Interpreting critical values

\[ P(\color{#FF6459}{-2 < T < 2}) = 1 - 2\times P(\color{blue}{T > 2}) \]

Look at how the areas add up so that: \[ P(\color{blue}{T > 2}) = 0.03 \] Moreover: \[ P(T < 2) = 1 - 0.03 = 0.97 \]

So the critical value 2 is actually the 97th percentile of the sampling distribution of \(T\).

  • also called the 0.97 “quantile”
  • (percentiles expressed in proportions are called quantiles)

Exact coverage using \(t\) quantiles

To engineer an interval with a specific coverage, use the \(p\)th quantile where:

\[p = \left[1 - \left(\frac{1 - \text{coverage}}{2}\right)\right]\] In R:

# coverage 95% using t quantile
coverage <- 0.95
q.val <- 1 - (1 - coverage)/2
crit.val <- qt(q.val, df = 20 - 1)
crit.val
[1] 2.093024

The effect of increasing/decreasing coverage on the quantile is:

  • increase coverage \(\longrightarrow\) larger quantile \(\longrightarrow\) wider interval
  • decrease coverage \(\longrightarrow\) smaller quantile \(\longrightarrow\) narrower interval

Contrasting coverage with precision

Precision refers to how wide or narrow the interval is.

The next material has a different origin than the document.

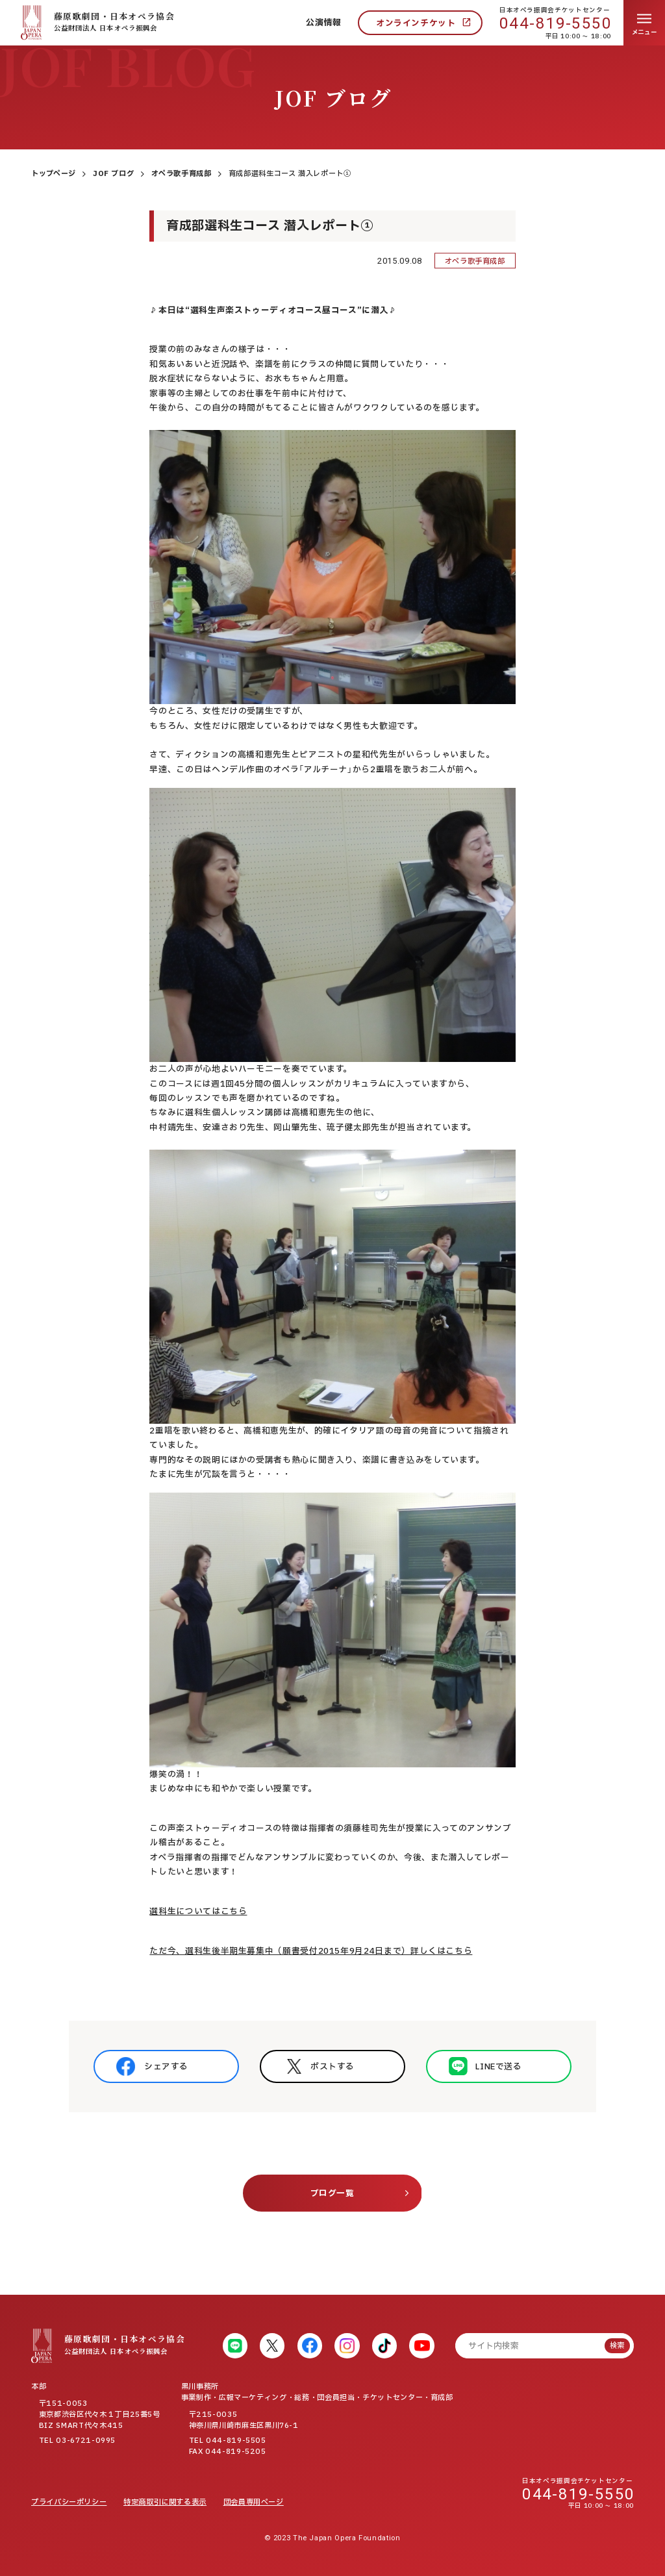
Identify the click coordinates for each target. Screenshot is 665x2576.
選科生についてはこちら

Precision depends on every component of the margin of error:

  • critical value used
  • sample size
  • variability of values

By contrast, coverage depends only on the critical value used.

Confidence intervals

Interval estimates constructed to achieve a specified coverage are called “confidence intervals”; the coverage is interpreted and reported as a “confidence level”.

# ingredients
cholesterol.mean <- mean(cholesterol)
cholesterol.sd <- sd(cholesterol)
cholesterol.n <- length(cholesterol)
cholesterol.se <- cholesterol.sd/sqrt(cholesterol.n)
crit.val <- qt(1 - (1 - 0.95)/2, df = cholesterol.n - 1)

# interval
cholesterol.mean + c(-1, 1)*crit.val*cholesterol.se
[1] 5.005566 5.080310

With 95% confidence, the mean total cholesterol among U.S. adults is estimated to be between 5.0056 and 5.0803 mmol/L.

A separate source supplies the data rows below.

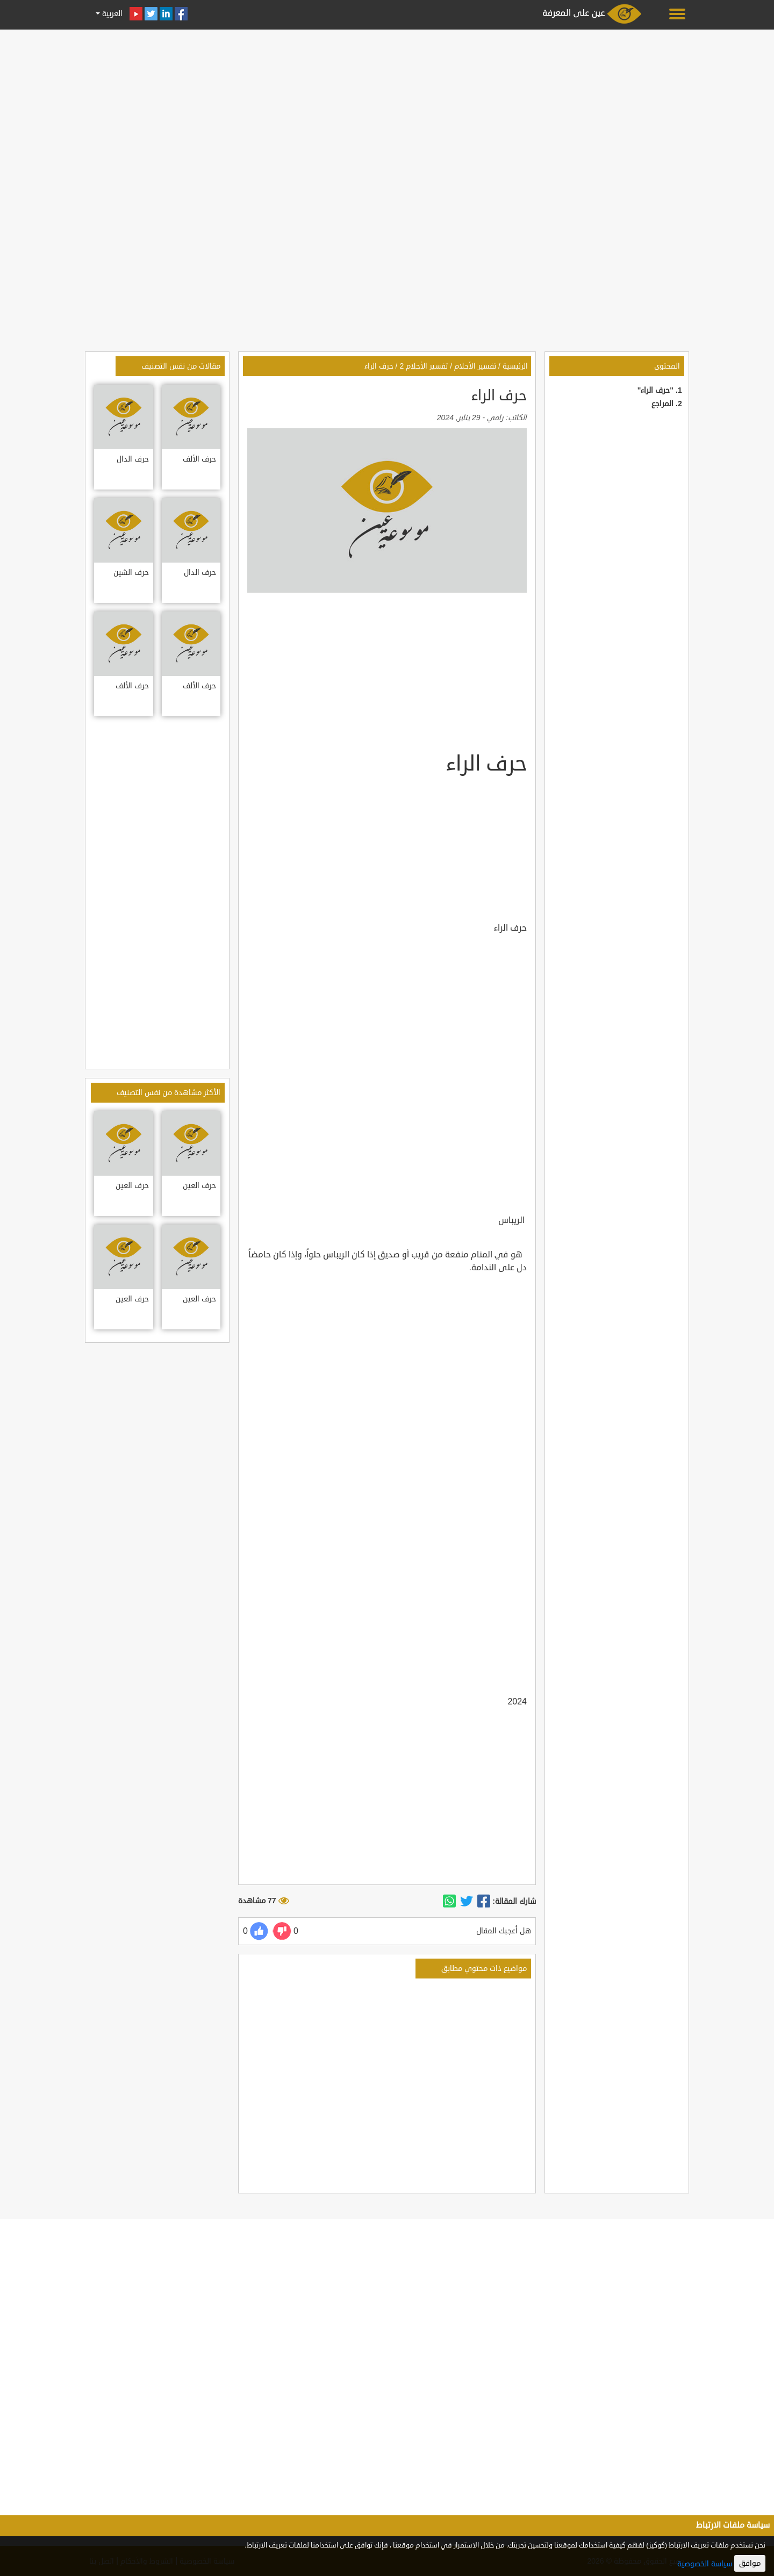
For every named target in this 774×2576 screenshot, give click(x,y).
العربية (111, 14)
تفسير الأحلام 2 (423, 366)
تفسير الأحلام (475, 366)
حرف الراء (378, 366)
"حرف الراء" (655, 390)
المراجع (662, 404)
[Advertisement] (387, 108)
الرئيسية (515, 366)
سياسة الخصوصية (704, 2564)
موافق (750, 2563)
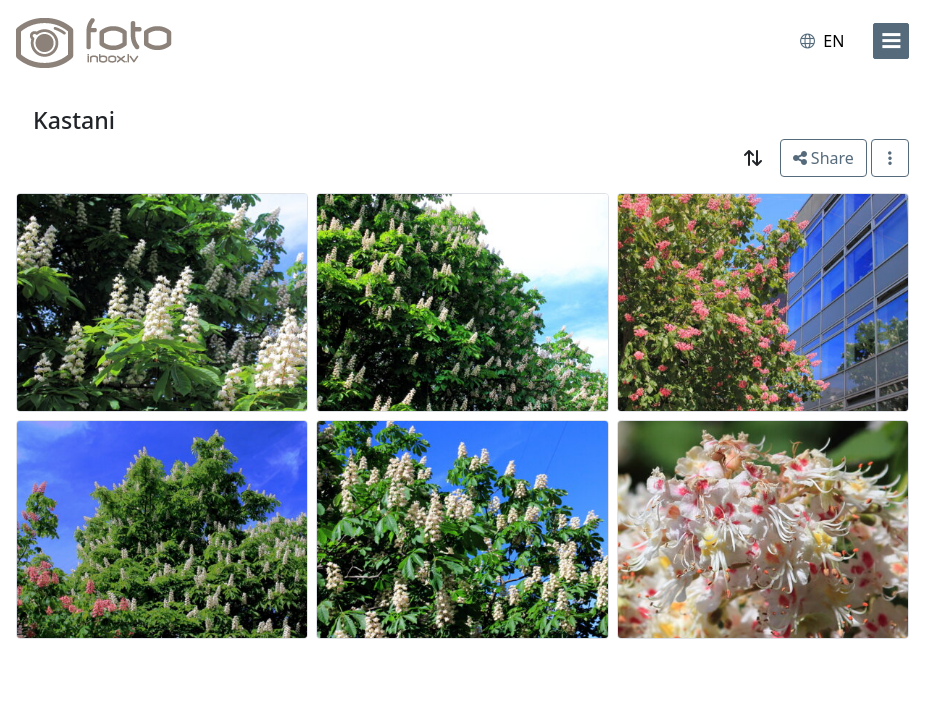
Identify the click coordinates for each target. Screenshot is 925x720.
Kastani (74, 120)
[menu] (891, 41)
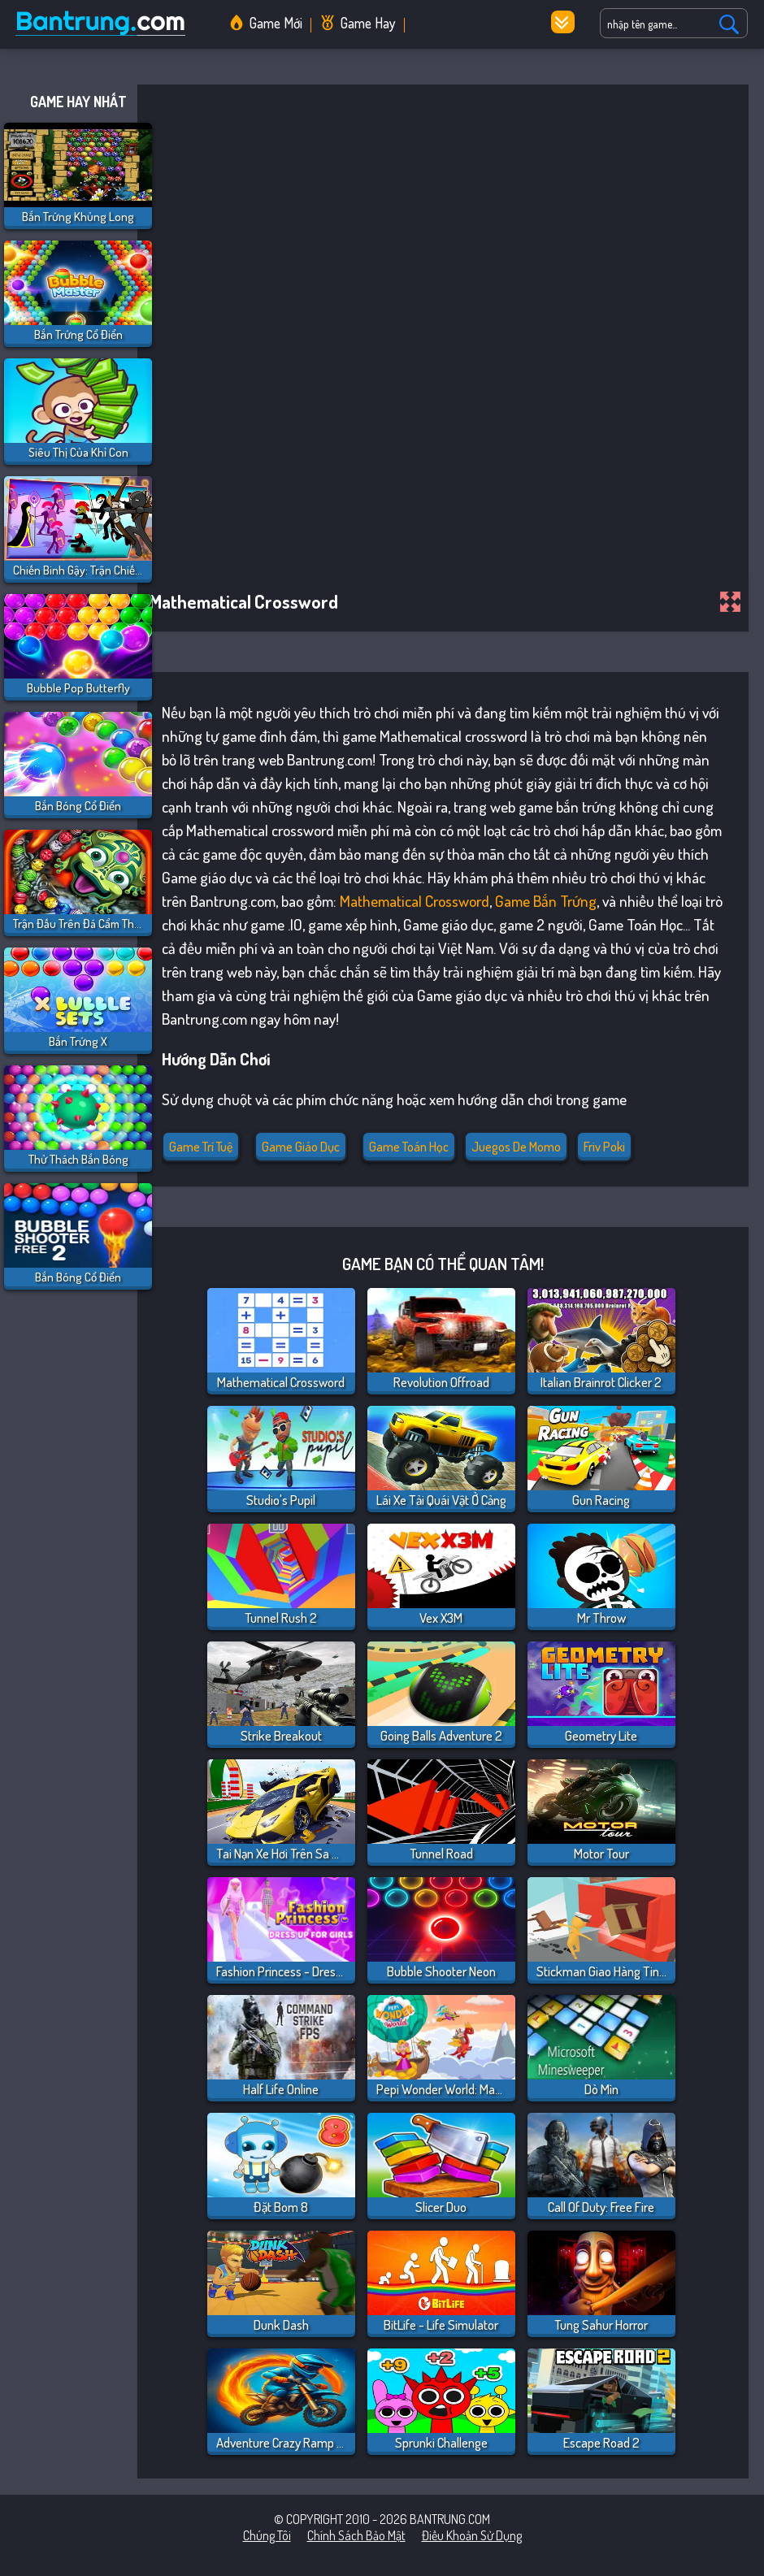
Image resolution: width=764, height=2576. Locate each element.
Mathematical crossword (414, 901)
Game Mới (276, 23)
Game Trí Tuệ (200, 1146)
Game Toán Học (409, 1146)
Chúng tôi (267, 2535)
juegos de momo (516, 1146)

The general formula for a confidence interval for the population mean is

\[ \bar{x} \pm c\times SE(\bar{x}) \]

where \(c\) is a critical value, obtained as a quantile of the \(t_{n - 1}\) model and chosen to ensure a specific coverage.

Recap

The “common” interval estimate for the mean is actually an approximate 95% confidence interval:

\[ \bar{x} \pm 2 \times SE(\bar{x}) \]

  • captures the population mean \(\mu\) for roughly 95% of random samples

  • replacing 2 with a \(t_{n - 1}\) quantile allows the analyst to adjust coverage

  • the \(t_{n - 1}\) model is an approximation for the sampling distribution of \(\frac{\bar{x} - \mu}{SE(\bar{x})}\)

    • approximation improves with increasing sample size or symmetry
    • usually good quality except in “extreme” situations

Interval interpretation:

With [XX]% confidence, the mean [population parameter] is estimated to be between [lower bound] and [upper bound] [units].

Extras

Simulation of coverage

Artificially simulating a large number of intervals provides an empirical approximation of coverage.

  • at right, 200 intervals
  • 94% cover the population mean (vertical dashed line)
  • pretty close to nominal coverage level 95%

This is also a handy way to remember the proper interpretation:

If I made a lot of intervals from independent samples, 95% of them would ‘get it right’.